Since we had desserts last week, this week we have low carb food to balance that!
Low carb frosty
1 C heavy whipping cream
1 tbsp. almond butter
2 tbsp. unsweetened cocoa powder
5 drops liquid Stevia
1 tsp. vanilla extract
Mix all ingredients together using eggbeater until stiff peaks form. Place in freezer for about 30-60 minutes until barely frozen. Place frosty in a plastic freezer bag, cut one corner, and pipe into separate small cups.
Low carb chicken Parmesan
5 C cubed cooked chicken
1 C no-sugar-added marinara sauce
1/2 tsp. red pepper flakes
1 oz. Parmesan cheese, grated (about 1 C)
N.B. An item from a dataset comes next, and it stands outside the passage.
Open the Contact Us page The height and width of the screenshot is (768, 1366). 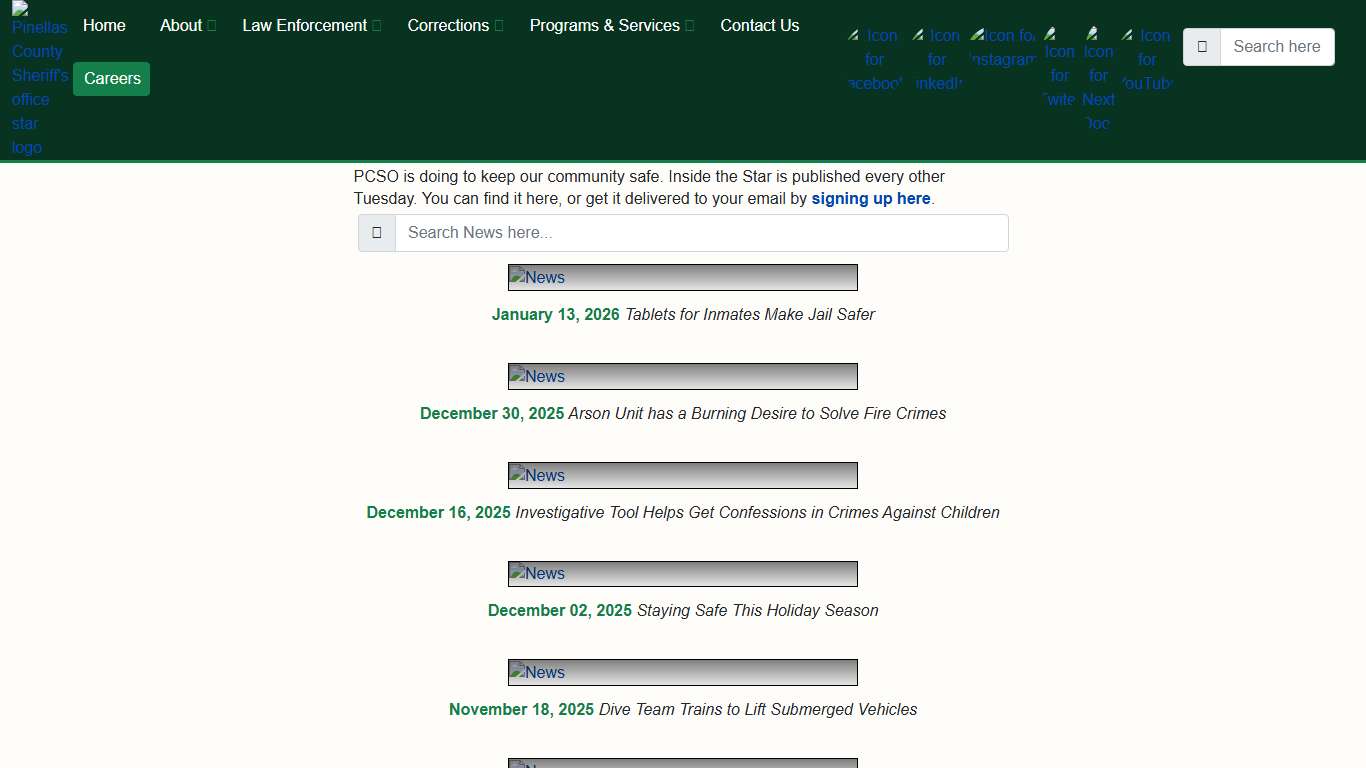point(759,26)
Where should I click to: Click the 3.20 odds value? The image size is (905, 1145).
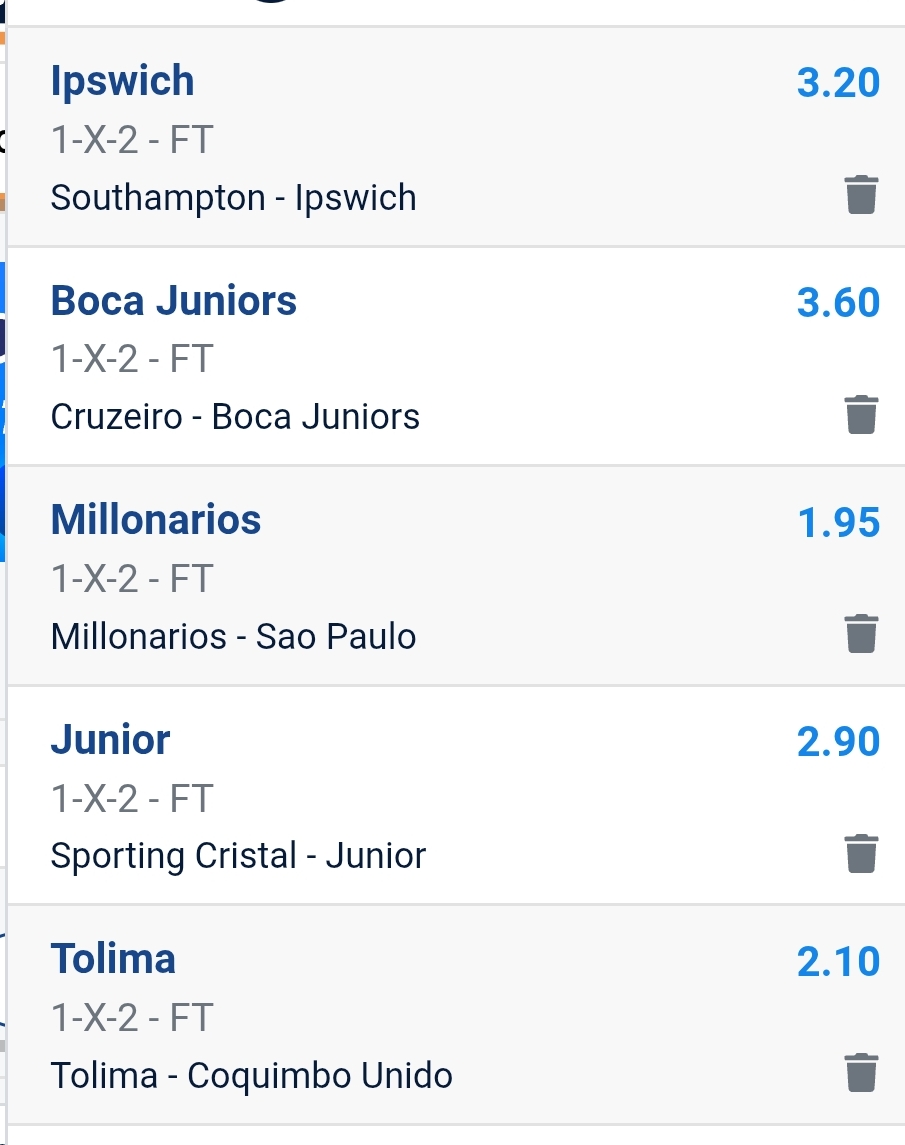click(838, 83)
1-1/2 C shredded mozzarella cheese
1 oz. pork rinds, crushed
1/2 tsp. crushed dried basil
Preheat oven to 350 degrees and lightly grease an 8-in. square baking pan. Spread chicken in greased dish and pour tomato sauce over it. Sprinkle with red pepper flakes. Top with Parmesan and then mozzarella. Lightly sprinkle crushed pork rinds and basil over top. Bake for 25 minutes, until cheese is melted and bubbly.
Low carb creamed spinach
3 tbsp. butter
1 tsp. onion powder
2 cloves garlic, minced
2 10-oz. pkgs. frozen chopped spinach, thawed and drained or equivalent fresh
1 tbsp. butter
4 oz. cream cheese
1 C heavy cream
1/2 C grated Parmesan or Romano cheese
salt and pepper
Saute garlic and onion powder in 3 tablespoons butter. Mix in spinach and cook on low, covered, about 5 minutes. In another pot, mix 1 tablespoon butter with cream cheese, heavy cream, and Parmesan cheese. Cook on medium heat until cream cheese is melted. Whisk until smooth. Add salt and pepper to taste. Add cheese sauce to cooked spinach.
You can eat as is or make ahead to reheat in a casserole sprinkled with crushed pork rinds.
She said, “Just because I give you advice, doesn’t mean I know more than you. It just means that I’ve already done more stupid stuff.”